For Ava, everything changed in 2019. She suffered a knee injury and was suddenly unable to work long hours on the floor. “Then I wasn't useful to them anymore. And they just flipped like a switch.”
When her doctors ruled out working full nine-hour shifts on the restaurant floor, Ava’s hours were reduced to four days a week and shifts were split between five hours on the floor, and three hours in the back office, completing bookwork. In a busy restaurant environment, this didn’t last long, and Ava says management consistently asked her to come back out to the floor throughout her shift, with no sympathy for her painful injury.
The reductions in hours resulted in her being unable to run shifts. For a short time she was rostered as a ‘support manager’, and then her hiring manager position was given to another staff member. Ava felt like she had no control over her job. “It really sent me into a spiral because my whole sense of identity had been really tied to McDonald's,” she said.

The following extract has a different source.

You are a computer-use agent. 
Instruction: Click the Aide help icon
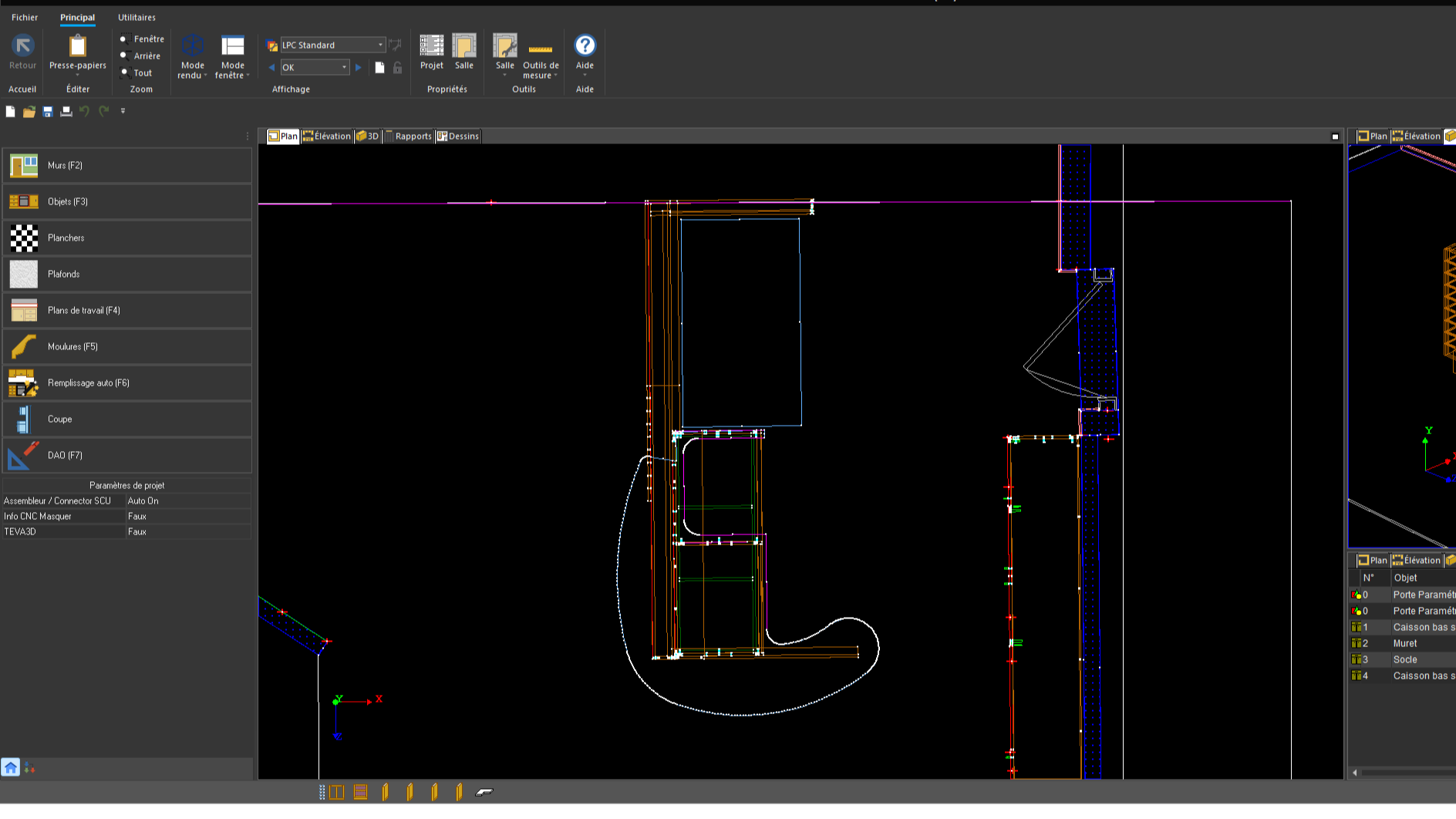(585, 46)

“I'm a 20-year-old girl sitting in this office in front of my boss, begging, in pain […] for less hours. And he's like, okay, cool. Well, fuck you then,” she recalls.
Looking back on her role as a manager, Ava says she feels “complicit” in creating the toxic working culture. “I used to be like, if you've got time to lean, you've got time to clean. I used to tell people we're not paying you to stand still.”
It’s been six months since Ava left McDonald's, and she says it was the best decision she could make for her wellbeing. “My job now treats me like a human that is just trusted to do the job that I was hired for. And they treat me like a human. I'm allowed to take bathroom breaks and I’m allowed to go get a drink of water if I need one. Whereas at McDonald's, you can't do that.”
Ruby plans to quit McDonald's as soon as she’s able to at the end of the university year. “I think we get a pretty bad rep considering we’re earning 10 cents above minimum wage, and we're working harder than someone who probably earns about 10 times more than us and owns the restaurant,” she says, laughing with a positive air. The job is easy to handle at part-time and she says no when asked to pick up shifts. For many employees, it’s not a long-term commitment.
Jamie accepts the job as what it is, and is looking towards the management certificate, which is well-regarded in the hospitality industry. “It’s just a job at the end of the day. It’s a means to an end.”